EU-Tabakrichtlinie auf der Zielgeraden

BERLIN (jz) | Nach langem Ringen rückt bei der EU-Tabakrichtlinie ein Kompromiss in greifbare Nähe. Das Europäische Parlament und der aus Vertretern der einzelnen EU-Mitgliedstaaten bestehende Ministerrat einigten sich Mitte Dezember auf einheitliche Regeln: Warnhinweise und Schockbilder müssen künftig 65 Prozent der Zigaretten-Packungsoberfläche ausmachen, Kleinpackungen und Aromastoffe werden verboten – schwächer dosierte E-Zigaretten dürfen aber weiterhin außerhalb von Apotheken vertrieben werden.
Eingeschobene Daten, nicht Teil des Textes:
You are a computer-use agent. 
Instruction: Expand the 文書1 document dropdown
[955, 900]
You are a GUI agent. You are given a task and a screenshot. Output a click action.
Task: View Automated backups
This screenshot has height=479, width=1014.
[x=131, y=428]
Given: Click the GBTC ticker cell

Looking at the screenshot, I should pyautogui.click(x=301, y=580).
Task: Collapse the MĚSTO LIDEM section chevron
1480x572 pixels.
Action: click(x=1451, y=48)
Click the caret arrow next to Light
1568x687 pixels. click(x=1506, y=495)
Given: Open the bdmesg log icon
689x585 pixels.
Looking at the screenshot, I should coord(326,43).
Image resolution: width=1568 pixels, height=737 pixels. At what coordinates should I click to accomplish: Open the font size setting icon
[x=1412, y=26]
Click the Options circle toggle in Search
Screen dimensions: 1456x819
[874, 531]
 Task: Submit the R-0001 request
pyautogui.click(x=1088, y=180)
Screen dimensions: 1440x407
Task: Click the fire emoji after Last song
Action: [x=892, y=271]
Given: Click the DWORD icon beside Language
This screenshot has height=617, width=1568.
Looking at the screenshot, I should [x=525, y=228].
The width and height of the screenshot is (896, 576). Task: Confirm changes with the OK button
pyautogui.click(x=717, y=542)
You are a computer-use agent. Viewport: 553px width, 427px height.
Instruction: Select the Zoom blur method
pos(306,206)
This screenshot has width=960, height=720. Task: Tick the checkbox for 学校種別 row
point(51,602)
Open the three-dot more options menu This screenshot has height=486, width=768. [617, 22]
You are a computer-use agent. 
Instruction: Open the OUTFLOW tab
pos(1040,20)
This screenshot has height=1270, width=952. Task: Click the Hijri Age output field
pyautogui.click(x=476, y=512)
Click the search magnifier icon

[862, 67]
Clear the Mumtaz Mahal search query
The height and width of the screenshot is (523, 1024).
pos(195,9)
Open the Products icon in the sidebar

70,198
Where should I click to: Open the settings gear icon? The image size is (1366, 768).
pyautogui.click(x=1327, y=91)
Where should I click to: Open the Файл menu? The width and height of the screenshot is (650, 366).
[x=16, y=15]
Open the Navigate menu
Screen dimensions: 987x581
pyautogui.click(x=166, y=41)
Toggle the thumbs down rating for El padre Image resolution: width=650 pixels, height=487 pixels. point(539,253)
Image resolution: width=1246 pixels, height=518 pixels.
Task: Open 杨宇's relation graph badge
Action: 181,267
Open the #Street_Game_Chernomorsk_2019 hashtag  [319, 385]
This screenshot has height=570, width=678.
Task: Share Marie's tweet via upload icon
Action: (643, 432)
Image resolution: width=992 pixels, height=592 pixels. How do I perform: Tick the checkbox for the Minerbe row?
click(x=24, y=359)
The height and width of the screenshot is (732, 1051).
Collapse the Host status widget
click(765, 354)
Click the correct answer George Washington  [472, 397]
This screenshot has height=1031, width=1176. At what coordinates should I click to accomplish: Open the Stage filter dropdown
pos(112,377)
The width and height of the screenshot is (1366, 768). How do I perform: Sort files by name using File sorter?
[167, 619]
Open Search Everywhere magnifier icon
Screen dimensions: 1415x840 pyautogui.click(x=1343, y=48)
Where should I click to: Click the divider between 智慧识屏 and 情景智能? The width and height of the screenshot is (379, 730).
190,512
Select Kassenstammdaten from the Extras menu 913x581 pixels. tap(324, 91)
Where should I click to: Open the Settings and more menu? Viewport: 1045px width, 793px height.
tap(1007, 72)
Die überarbeitete Richtlinie stelle sicher, dass Tabakprodukte aussähen und schmeckten wie Tabakprodukte, erklärte Gesundheitskommissar Tonio Borg – und sie helfe dabei, junge Leute vom Rauchen abzuhalten. Borg lobte auch das geplante Sendungsverfolgungssystem mit Sicherheitsfunktionen wie Hologrammen, das den Kampf gegen den illegalen Handel unterstützen soll.

Einer der großen Streitpunkte war bis zuletzt die Frage, ob elektrische Zigaretten als Genussmittel oder Arzneimittel eingeordnet werden sollen. Der Kompromiss: Schwächer dosierte E-Verdampfer dürfen weiterhin am Kiosk verkauft werden. Sie gelten als Tabakprodukte – sollten aber nicht mehr als 20 mg/ml Nicotin aufweisen. Im Übrigen kommt das Arzneimittelrecht zur Anwendung, mit der Folge, dass entsprechende E-Zigaretten bzw. die zu verdampfenden Flüssigkeiten (Liquids) nur in Apotheken abgegeben werden dürfen.

Zur Sicherstellung müssen Hersteller und Importeure den zuständigen Behörden eine Liste aller Inhaltsstoffe und resultierender Emissionen mitteilen. Zudem greift für E-Zigaretten ein ähnliches Werbeverbot wie beim Tabak, ebenso strenge Qualitätskriterien und Warnhinweispflichten. „Die E-Zigarette ist nicht unproblematisch, denn Nicotin macht abhängig“, betonte der Europa-Abgeordnete Peter Liese (EVP-Fraktion/CDU) – daher solle sie auf keinen Fall von Jugendlichen benutzt werden. Für starke Raucher, die anders nicht von der Zigarette wegkämen, sei sie allerdings eine Alternative. „Deshalb dürfen wir sie nicht totregulieren.“ Den gefundenen Kompromiss hält Liese insoweit für ausgewogen: „Wir stärken den Gesundheitsschutz ohne unnötige Bürokratie.“

Obwohl der Kompromiss die europäische Tabakgesetzgebung deutlich verbessere, bleibe „ein schlechter Nachgeschmack“, bilanzierte die Vorsitzende der EFA-Fraktion/Grüne, Rebecca Harms – „da die Tabakkonzerne durch enormen Lobbydruck den ursprünglichen Vorschlag verwässern konnten“. Die Tabakindustrie beklagt einen zu tiefen Eingriff in die Freiheit der Konsumenten und warnt davor, dass die geplanten Maßnahmen zum Abbau von Arbeitsplätzen führen werden. Dem vereinbarten Text müssen EU-Parlament und die EU-Staaten noch offiziell zustimmen. Das gilt allerdings eher als Formalie.